SELECTED EXCERPT Block Start
Cranston Mayor Allan Fung and Providence Mayor Angel Taveras may be from different political parties and communities, but they share some important connections.
The men are longtime friends, having graduated together from Classical High School. Both are also vying to be the next governor of Rhode Island.
Now, for the second time, the two mayors have teamed up for series of free, industry-specific job fairs aimed at putting unemployed Rhode Islanders back to work.
“It wasn’t even about D’s or R’s. The number one priority when we put this together was getting folks in our respective communities, getting Rhode Islanders back to work,” said Fung during a Feb. 19 announcement of the 2014 Mayors’ Job Fairs at the Providence offices of job training site NetWork RI.
“We all have a responsibility to do our part to combat unemployment … regardless of party, regardless of position,” said Taveras. “It’s an opportunity to have two mayors work to really help people get back to work … We’re never too busy to work together to give Rhode Islanders an opportunity to work.”
Taveras said the initiative in its first year drew 1,700 jobseekers and 265 companies over 11 separate events. The “biggest requirement” for participating employers, he said, is that they must “have actual job openings.”
The fairs are hosted in conjunction with Workforce Solutions of Providence and Cranston, and this year the Greater Providence Chamber of Commerce has come aboard as a partner.
“Bringing two cities together around this common concern – and being partners to this effort – will ensure that we are bringing resources to bear on our staggering unemployment problem, while helping our state’s businesses find talented and qualified employees,” said Laurie White, president of the Greater Providence Chamber.
“We look forward to continuing our work with Mayor Fung to help all unemployed Rhode Islanders and we stand committed to specifically working for the residents and businesses of Cranston,” said Stephen Boyle, president of the Cranston Chamber of Commerce. “Our goal is to drive the unemployment rate down to where it is either equal or below the national average. Being number one in the country with the highest unemployment rate is unacceptable.”
Assisting with the planning, promotion and operation of this year’s fairs are representatives of the Business Workforce Center at the state’s Department of Labor and Training.
SELECTED EXCERPT Block End
* **TASK STATEMENT**:
Carry on the news story about the Cranston and Providence mayors' joint job fairs from where it stops.
DATA PROVIDED Block Start
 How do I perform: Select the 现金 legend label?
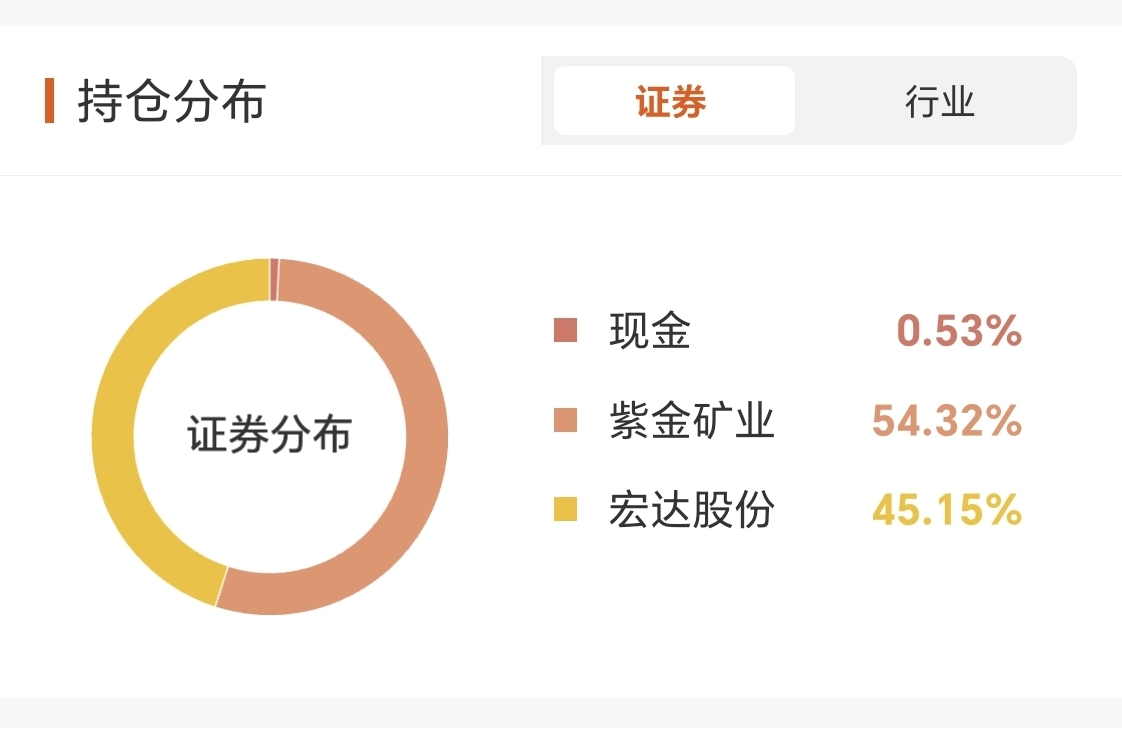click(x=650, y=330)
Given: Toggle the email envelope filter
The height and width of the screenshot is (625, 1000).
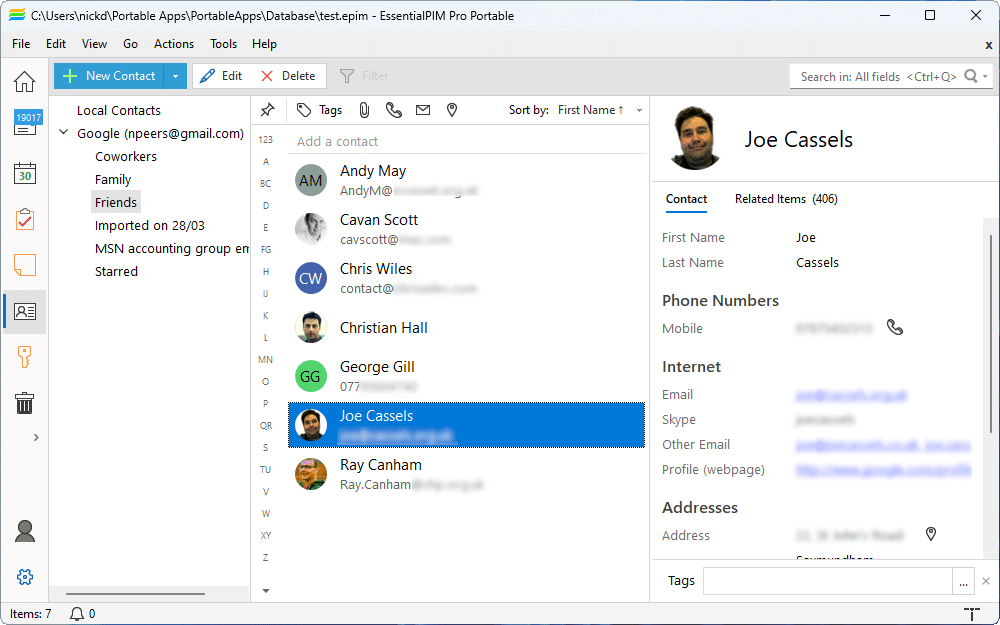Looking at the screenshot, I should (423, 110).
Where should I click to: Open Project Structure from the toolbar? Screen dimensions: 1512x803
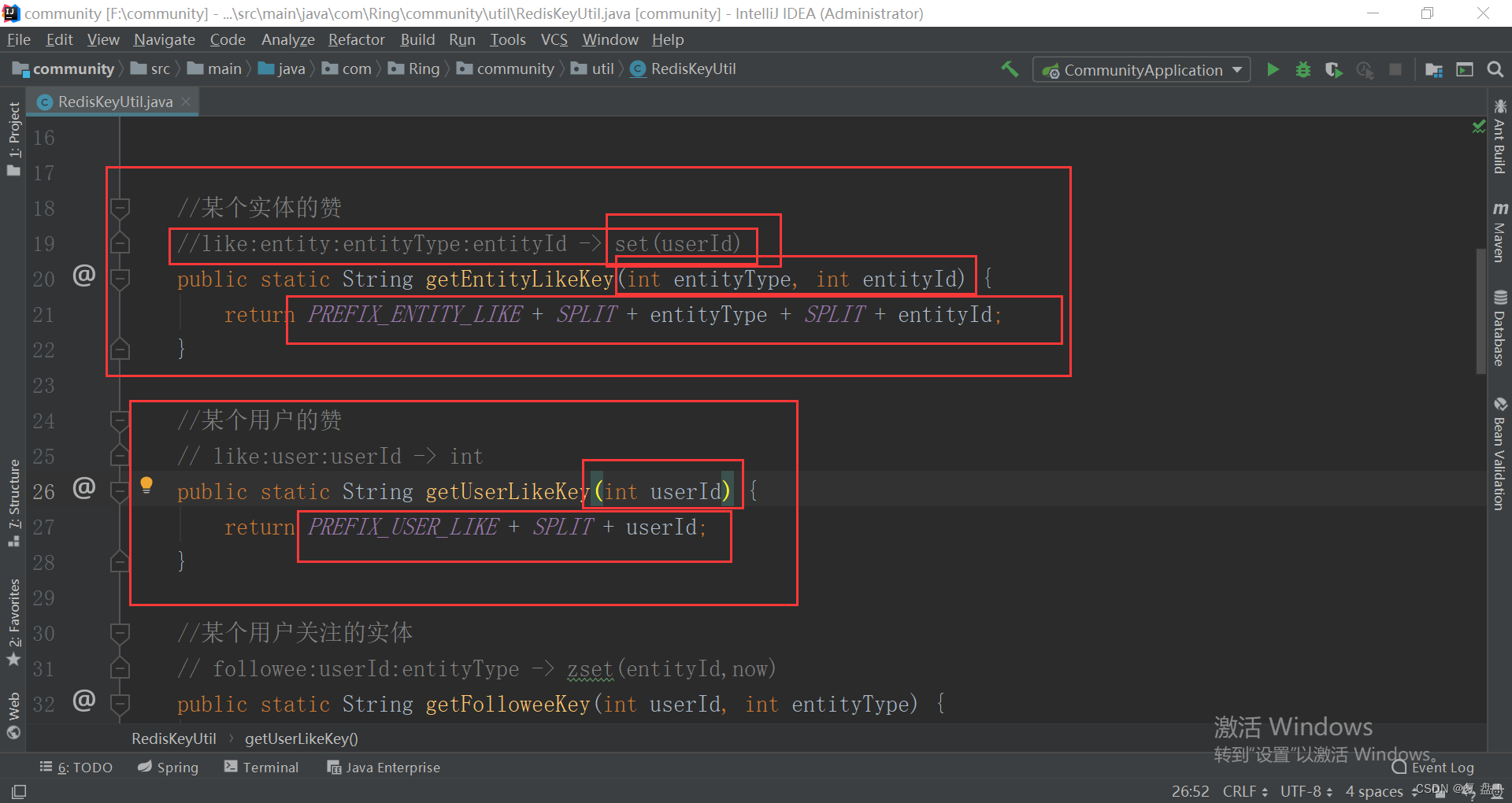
DATA PROVIDED Block End
* **RESPONSE AREA**:
This year’s gatherings kicked off with a health care job fair held Wednesday at the Roger Williams Park Casino. Among the companies who participated were Access Point RI, Blue Cross Blue Shield of Rhode Island, CharterCare Health Partners’ Roger Williams Medical Center and St. Joseph’s Health Services, Gateway Healthcare, Genesis Healthcare/Coventry Center, Homefront Healthcare, John E. Fogarty Center, the Providence VA Medical Center, Rhode Island Free Clinic and Women & Infants Hospital.
The sessions are free and open to the public, and most will be held at the Roger Williams Park Casino, which is located at 1000 Elmwood Ave. in Providence.
The upcoming sessions are:
March 19 – Rhode Island small business employers
April 22 – Military, veterans and families at the Providence Career & Technical Academy
May 14 – Hospitality
June 18 – Food science roundtable (location to be determined)
Sept. 10 – Health care
Oct. 15 – Retail
Nov. 12 – All industry and manufacturing
Because space is limited, residents are urged to pre-register by visiting www.providenceri.com/wspc or calling 680-8570. Other businesses interested in participating are also welcome.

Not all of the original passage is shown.